Caldwell: I think we’re the only industry that still uses fax [machines] often. But we have to. I am in an urban area, and all of our clinics are, too. But god help you if you’re in a rural area and trying to find mental healthcare anywhere near where you live. It’s really difficult to find. So you have to look at it from both the urban and rural perspective when looking at the bigger picture.
Also, our EHRs don’t all talk to each other. So if we have a patient who goes to a different provider, or ends up in the ER—and we have transient patients since we’re a community health center, meaning we don’t know where they’ve been—if we’re lucky, we may get this information from their insurance provider 90 days later after all the payment pieces have settled out. So on the technology side, the workflows can break down.
Lester: One big challenge is that it’s such an incredibly fragmented group of clinicians; the technology ranges from a psychiatrist using a No. 2 lead pencil to a larger group that might have a more sophisticated [system]. Good or bad, the bar is really low, and anything we do in behavioral health today is a huge improvement over what’s been done in the past.
Stigmas around mental health have existed seemingly forever. What efforts are taking place today to remove them, and how can that positively impact integration?
Caldwell: We took over a large pediatric clinic about 12 years ago and they did not have any mental health services. We brought mental health into the clinic and put it in a separate area from where clinical care patients would go. We [eventually] found out—due to a patient complaint—that some of the front-desk staff would direct mental health patients to “where the crazy people are.” That actually happened. So we backed up and re-trained a lot of people. We have come a long way since then—people are actually talking about mental health; we have celebrities that have come out talking about it, and I think that’s incredibly valuable. [Legacy] provides mental health in schools, and my firm belief is that all these kids know that some people are getting mental healthcare, and to them, it’s the same as going to the doctor or nurse. In the long-term, that will pay off.
How do you see the future, especially in terms of getting more behavioral health specialists, as well as training and adequately paying providers for behavioral health components?

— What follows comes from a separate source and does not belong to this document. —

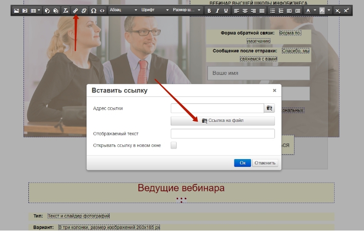Image resolution: width=364 pixels, height=231 pixels.
Task: Click the remove link icon
Action: point(84,10)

Morrison: I think a lot of progress will be made because of things like this [roundtable], with people working together. We’re in the process of training providers and certifying them in specialties. A company like Tridiuum can measure [progress] and provide feedback to both payers and providers. So when you’re doing that, you’re already moving [forward]. It’s starting to shape up, and when you then bring in the legislative piece, there is political muscle, regardless of who wins the election. I think this is our time; the winds are with us now.
Caldwell: I agree, and we need to make sure there are enough providers coming out of all the various programs, such as psychiatry and social work. Ten years ago, some psychiatry residency programs had 10 slots, and still today, they have just 10. Psychiatry is still a difficult residency to get into. We do have to open the pipeline for people.
Lester: At the end of the day, we have to have all parties involved, including the payers; they’re the only ones that can sit back and see the entire world since they’re paying all claims paid for that particular patient. They are the ones who could measure if good mental healthcare actually lowered the cardiovascular cost. The cost of behavioral health is a penny of the healthcare dollar. We are trying to lower the 25 cents and the 50 cents of the healthcare dollar—the cardiovascular care, the diabetic care, those types of things.